Le mariage fut célébré en 1996 en présence de milliers d’invités parmi lesquels le président sud-africain de l’époque, Nelson Mandela.

Grace Mugabe s’est ensuite fait connaître par sa frénésie de luxe, se gagnant des sobriquets tels que « Gucci Grace » ou « Première acheteuse ». En 2009, elle avait boxé un photographe britannique à Hong Kong qui l’avait mitraillé dans un hôtel de luxe.

Mais l’an dernier, dans un documentaire de la radio-télévision publique sud-africaine SABC, elle avait laissée entendre que cela ne lui faisait plus ni chaud ni froid.

« J’ai la peau dure maintenant, je m’en moque.
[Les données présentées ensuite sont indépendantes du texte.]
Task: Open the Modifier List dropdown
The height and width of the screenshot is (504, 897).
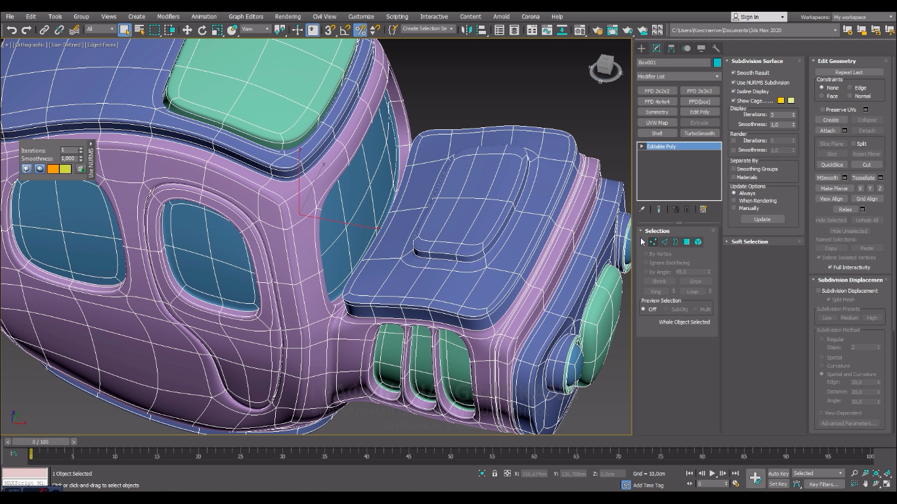Action: click(x=678, y=77)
Mon mari dit que l’ignorance est la clé du bonheur », avait-elle dit.

Elle a néanmoins travaillé ces dernières semaines à corriger son image, ses partisans lui trouvant de nouveaux surnoms, « Dr Amai » (Dr Maman), « Unificatrice » ou « reine des reines ». Et en septembre, elle a été faite docteur en philosophie de l’université de Zimbabwe dont son mari est président. Selon les médias, elle s’y était inscrite trois mois auparavant.